◆ Objectif A:
Traduisez en anglais cette phrase de l'extrait sur le dispositif des Alliés : « La canonnade commence dès que le brouillard se lève quelque peu. »
◆ Objectif B:
Recopiez sans rien changer le passage de l'extrait sur le dispositif des Alliés qui va de « Les grenadiers de Bianchi, détachés » à « (futur Frédéric VI) . ».

Les Alliés n’ont apporté que des modifications de détail à leur dispositif :

Wittgenstein à l’extrême droite se tient avec l’essentiel des troupes russes entre les villages de Prohlis et Leubnitz. Seule son avant-garde est descendue dans la plaine, le gros de ses forces occupe les hauteurs.

Il a sur ses arrières, côté droit le grand-duc Constantin (Великий князь Константи́н Па́влович et la cavalerie de la garde russe ; côté gauche les grenadiers de Mikhaïl Andreïevitch Miloradovitch (Михаил Андреевич Милорадович, vers Klein-Pestitz [Kleinpestitz].

Le champ de bataille à Klein-Pestitz
Le champ de bataille à Kleinpestitz

Les Prussiens de Kleist complètent l’aile gauche alliée, entre Leubnitz et Räcknitz. Eux aussi ont installé leur avant-garde dans la plaine, non loin de Strehlen.

La garde prussienne, elle, prend position un peu en retrait. Russes et Prussiens obéissent à Barclay de Tolly. Viennent ensuite, au centre, les divisions autrichiennes du comte Hieronymus Karl von Colloredo-Mansfeld  et de Jean-Gabriel-Joseph-Albert du Chasteler de Courcelles , échelonnées depuis Räcknitz jusqu’à Plauen [Altplauen] . Le Tsar s’établit dans le premier de ces villages, accompagné de Moreau. De là où il se trouve, il pourrait presque apercevoir Napoléon.

La gauche est sous la responsabilité directe des Autrichiens :

Les grenadiers de Bianchi, détachés du Corps de Gyulai, occupent le terrain à l’est du ravin de Plauen, vers Gittersee [51.00650, 13.69695], précédant les réserves autrichiennes commandées par le prince Frédéric Joseph Ludwig Carl August de Hesse-Hombourg (futur Frédéric VI) .

Gittersee : le bois
Le bois de Gittersee

Le reste du Corps de Gyulai se tient à Töltschen, à l’ouest de la gorge de Plauen.

Il y a encore, sur sa gauche, la division d’infanterie d’Alois Gonzaga Joseph Franz de Paula Theodor von Liechtenstein , à Rosthal [Roßthal] [51.03088, 13.67392] et Corbitz [Altgorbitz / Obergorbitz]  [51.03737, 13.66995]

Puis, encore plus à gauche, la division de Joseph Mesko von Felso-Kubiny , avant-garde du Corps de Klenau, entre Comptitz [Altgompitz] [51.044235, 13.64013] et Altfranken [51.03408, 13.64585].

Reprise des combats : offensives françaises sur les ailes

La canonnade commence dès que le brouillard se lève quelque peu. Le grand nombre de bouches à feu présentes sur le champ de bataille (1 200 à peu près) lui donne aussitôt une forte intensité.

◆ Données fournies:
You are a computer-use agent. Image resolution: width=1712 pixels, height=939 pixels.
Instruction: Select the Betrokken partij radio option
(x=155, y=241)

◆ Réponse complète A:
The cannonade begins as soon as the fog lifts a little.

◆ Réponse complète B:
Les grenadiers de Bianchi, détachés du Corps de Gyulai, occupent le terrain à l’est du ravin de Plauen, vers Gittersee [51.00650, 13.69695], précédant les réserves autrichiennes commandées par le prince Frédéric Joseph Ludwig Carl August de Hesse-Hombourg (futur Frédéric VI) .